Risk of bias assessment

Studies were assessed using the ROBINS-I tool.24 This tool evaluates non-randomised studies estimating intervention effects. Seven domains were assessed, including issues arising prior to and after intervention. The ROBINS-I tool is designed for cohort studies; therefore, a template alteration specific to case-control studies was sought from the author of the ROBINS-I tool to allow for continuity in risk of bias (RoB) assessment across all study designs. RoB was independently assessed by two reviewers in parallel for all studies (SS and FM). The scoring and justification were compared, with any discrepancies discussed with a third reviewer (HF).

Statistical analysis

Meta-analyses were performed using STATA (V.16.0). Results were presented by comparator group used, specifically general population unexposed, depressed unexposed and depressed alternative antidepressant exposure. Additionally, subgroup analysis on SSRIs and SNRIs were conducted. Adjusted effect estimates were the preferential estimate when pooling results. HR, RR and OR were treated as equivalent and pooled together, a sensitivity analysis on this assumption was conducted (online supplemental figure S1). If studies gave estimates for multiple exposure groups including differing trimester estimates, these were pooled into one result using a meta-analysis. When adjusted estimates were not provided, ORs and SEs were produced from raw data. Analyses were conducted using a random-effect model, due to the high likelihood of heterogeneity expected. Heterogeneity between studies was assessed using the I2 statistic.25 Additionally, a funnel plot and Egger test were conducted to assess evidence for publication bias.26 A sensitivity analysis was conducted whereby papers with an overall critical RoB, or no information as identified through ROBINS-I tool were excluded. Additionally, another sensitivity analysis was done whereby only papers which used prescription databases to classify exposure were included.
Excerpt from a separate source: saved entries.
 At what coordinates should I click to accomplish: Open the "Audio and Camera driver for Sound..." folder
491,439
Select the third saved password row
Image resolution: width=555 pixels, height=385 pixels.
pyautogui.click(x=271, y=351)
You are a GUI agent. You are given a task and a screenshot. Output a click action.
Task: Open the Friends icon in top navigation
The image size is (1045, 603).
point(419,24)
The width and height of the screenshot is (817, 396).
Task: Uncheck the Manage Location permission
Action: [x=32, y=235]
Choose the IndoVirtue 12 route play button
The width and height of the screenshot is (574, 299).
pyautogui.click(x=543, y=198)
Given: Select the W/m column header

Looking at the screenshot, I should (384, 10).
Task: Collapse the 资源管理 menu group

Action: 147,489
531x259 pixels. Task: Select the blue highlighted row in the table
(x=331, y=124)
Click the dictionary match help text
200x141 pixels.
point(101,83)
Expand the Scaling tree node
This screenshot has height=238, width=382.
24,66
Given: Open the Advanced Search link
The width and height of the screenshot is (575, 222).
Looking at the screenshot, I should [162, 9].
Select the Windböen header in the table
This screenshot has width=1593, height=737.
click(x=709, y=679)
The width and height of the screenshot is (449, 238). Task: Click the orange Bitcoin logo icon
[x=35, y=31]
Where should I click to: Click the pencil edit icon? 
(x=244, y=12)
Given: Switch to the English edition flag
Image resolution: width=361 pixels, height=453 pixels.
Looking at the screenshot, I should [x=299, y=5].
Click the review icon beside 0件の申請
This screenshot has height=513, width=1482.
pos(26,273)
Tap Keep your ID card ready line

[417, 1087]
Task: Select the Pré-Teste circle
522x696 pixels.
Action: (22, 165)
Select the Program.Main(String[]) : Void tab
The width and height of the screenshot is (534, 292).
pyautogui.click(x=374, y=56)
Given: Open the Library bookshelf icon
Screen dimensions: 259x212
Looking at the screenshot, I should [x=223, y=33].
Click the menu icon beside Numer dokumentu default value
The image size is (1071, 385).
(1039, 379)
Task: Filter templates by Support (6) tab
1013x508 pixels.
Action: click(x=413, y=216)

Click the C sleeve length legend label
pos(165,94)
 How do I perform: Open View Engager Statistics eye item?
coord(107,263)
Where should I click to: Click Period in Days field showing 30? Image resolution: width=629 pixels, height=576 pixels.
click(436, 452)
Patient and public involvement

No patient or public involvement.

Results

Search results

The initial and final search retrieved 2010 citations. After duplicates were removed, 1800 records had title and abstract screening, resulting in a further 1751 records being excluded. The full text of 49 articles were assessed for eligibility. Articles were excluded due to reasons including incorrect study design, insufficient data or if only stillbirth was investigated (online supplemental table S2). This resulted in 25 studies being excluded, and 24 included, with the final searches adding a further 5 papers to the SR and meta-analysis9 10 17 18 27–51; highlighted in the PRISMA flow diagram (figure 1).52

Figure 1

Preferred Reporting Items for Systematic Reviews and Meta-Analyses flow diagram. Flow diagram illustrating the number of included and excluded studies at each stage of screening, and reasons for exclusion. This version has been adapted to include the element of additional papers found in following searches.

Study characteristics

Online supplemental table S3 details characteristics of the included studies. Only observational studies were found; 25 cohort, and 4 case-control studies,10 40 50 51 and all studies were published between 1996 and 2022. The total number of subjects investigated across case-control was 314 682, compared with 5 356 453 across cohort studies. The study size varied from 247 to 1 281 418. The miscarriage definition was rarely stated, however, ranged from loss of fetus at either 20 (n=3),10 42 45 22 (n=2)17 18 or 24 weeks’ (n=1)44 gestation. A mixture of comparator groups were used across studies. All studies had a comparator group of unexposed individuals without depression; some papers used additional comparator groups including depressed pregnant women exposed to an alternative antidepressant to the primary specified type,29 37 38 43 44 48 unexposed depressed pregnant women,17 18 37 42 43 50 and pregnant individuals using antidepressants whereby the indication for treatment was not depression.17 32 43 Exposure status was predominantly identified through two methods. First, 16 studies used self-report to teratogen information services through either the individual or their physician.9 27–34 36 38 40 41 43–45 Second, 14 studies used prescription databases.10 17 18 37 39 42 47 48 Individual antidepressant types were investigated, including 12 studies examining SSRIs18 27–29 31 34 37–39 43 45 50 and 5 SNRIs.29 41 44 46 48

RoB assessment

The ROBINS-I tool found much of the literature to be at serious RoB. Online supplemental table S4 highlights that only 2 out of 29 papers had an overall moderate RoB,44 48 compared with 22 deemed serious, and the remaining deemed critical. This tool highlighted a key area of bias being confounding. The three crucial confounding domains identified for this field were indication for treatment, individual characteristics and lifestyle exposures. The confounding variables believed to be most important included presence and severity of depression, as well as gestational age. Although a large proportion of studies stratified by depression (62%), only 14% and 31% of studies accounted for depression severity and gestational age, respectively (online supplemental table S5). Confounding adjustments varied dramatically between studies suggesting a potential heterogeneity source. As very few confounding variables were included in these studies, it limits the reliability of the results of this systematic review.

Publication bias

Publication bias was assessed through visual inspection of the funnel plot (online supplemental figure S2) and the Egger test. Asymmetry of the funnel plot indicated potential for publication bias, and the Egger test produced a p value of 0.001.

Sensitivity analysis

Papers with an overall critical RoB or inadequate information to determine their bias category were removed (n=5). The papers removed were deemed critical as they had no confounding adjustments. Results remained very similar, with a change in the pooled estimate of 0 and 0.01 in all antidepressants and SSRI analysis, respectively, in the general population after removing the critical papers. Additionally, in the SNRI general population analysis, there was a change in the pooled estimate of 0.25 after removing the papers with no adjustments (online supplemental table S6).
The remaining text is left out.